Я видел, как Сретенский заинтересованно наклонился вперёд. Он знал, что казаки умеют такое. Но этого было мало.
— Нам нужен прорыв, а не налёт, — сказал я. — Казаки возьмут перевалы, но дальше — укреплённые высоты. Без артиллерии их не взять.
— Так дайте нам пушки!
— Дадим.
Все снова уставились на меня.
— Танки.
Боголюбов покраснел:
— Ваши «Туры» в горах? Они же увязнут в первом же овраге!
— Не увязнут. — Я развернул чертёж, который носил с собой две недели. Широкие гусеницы, укороченный корпус, дополнительные ролики. — Мы переделали четыре машины. Они пройдут там, где не пройдёт лошадь.

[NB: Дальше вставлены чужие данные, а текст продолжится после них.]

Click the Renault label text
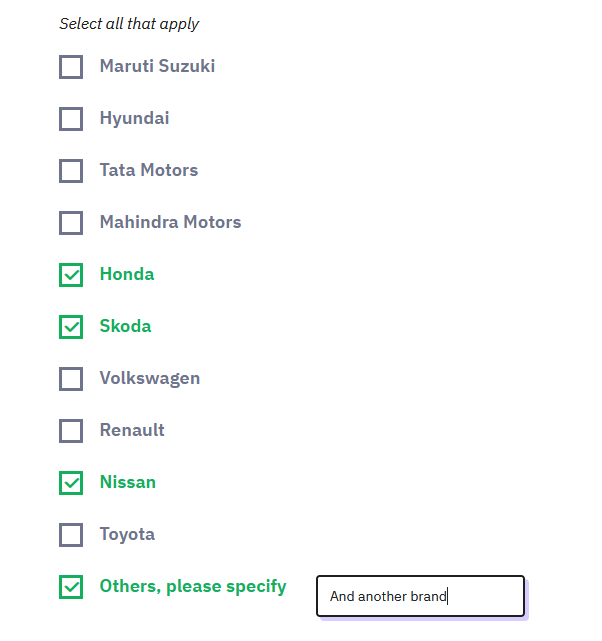 132,430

Сретенский медленно подошёл к столу:
— Почему именно ты?
— Я потомок Ермака, а значит, что сам потомок казаков, а к своим все относятся куда лучше. — Я хмыкнул. — И потому что, если мы провалимся, то списать всё на сумасшедшего князя будет гораздо проще.
Тишина. Потом Сретенский рассмеялся хрипло, после чего закашлялся и хлопнул меня по плечу:
— Берите своих железных медведей, князь. И да поможет вам Бог.

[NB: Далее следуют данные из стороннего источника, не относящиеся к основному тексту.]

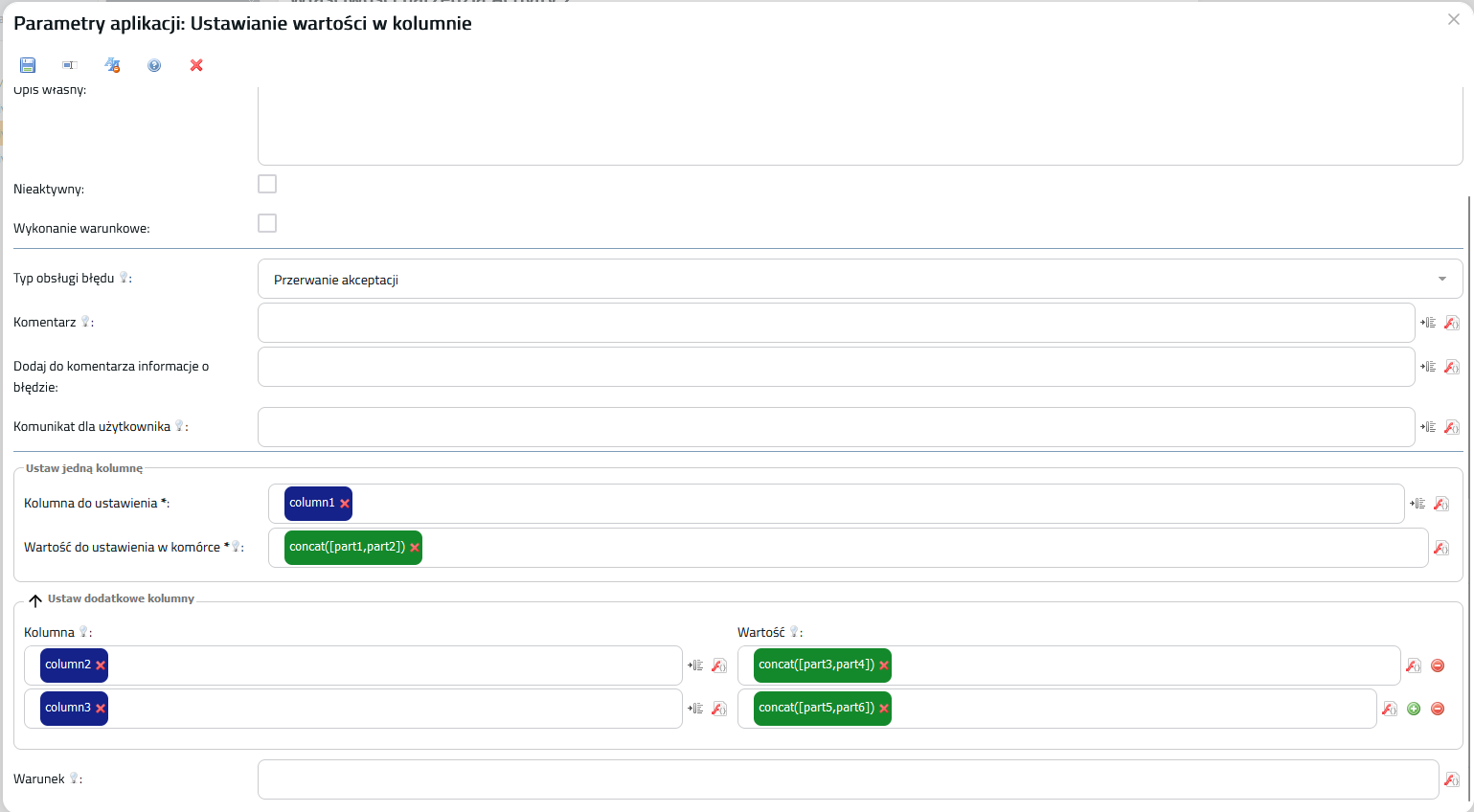Click the red X toolbar icon

pyautogui.click(x=196, y=65)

Метель встретила нас на подступах к перевалу. Снег хлестал по броне танков, намертво прилипая к металлу, превращая машины в призрачные фигуры, едва различимые в белой круговерти. Я стоял в открытом люке, впитывая кожей ледяное дыхание Карпат, и думал о том, как странно выглядит это войско — четыре стальных «Тура», переделанных для снегов, и полторы сотни казаков на лыжах, обмотанных белыми плащами до самых глаз и карабинами, перемотанными бинтами по всей длине для маскировки.

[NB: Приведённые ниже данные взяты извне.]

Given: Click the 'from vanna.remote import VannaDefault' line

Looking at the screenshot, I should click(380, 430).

Казаки относились к танкам как к живым существам — похлопывали по броне, словно по крупу боевого коня, шептали что-то. Для них эти машины были не просто оружием, а чем-то вроде мифических существ — железных богатырей, пришедших из будущего. Я видел, как молодой казак с чёрными, как смоль, усами осторожно прикасался к гусенице, потом быстро крестился и догонял своих.
Танкисты, в свою очередь, смотрели на казаков с плохо скрываемым восхищением. Мои механики, городские парни, никогда не видевшие ничего кроме заводских цехов и казарм, зачарованно наблюдали, как те безошибочно находили путь в снежной пустыне, как чувствовали приближение врага за версту, как могли часами лежать в снегу, не шелохнувшись. Между двумя этими мирами — стальным и живым — возникла странная связь.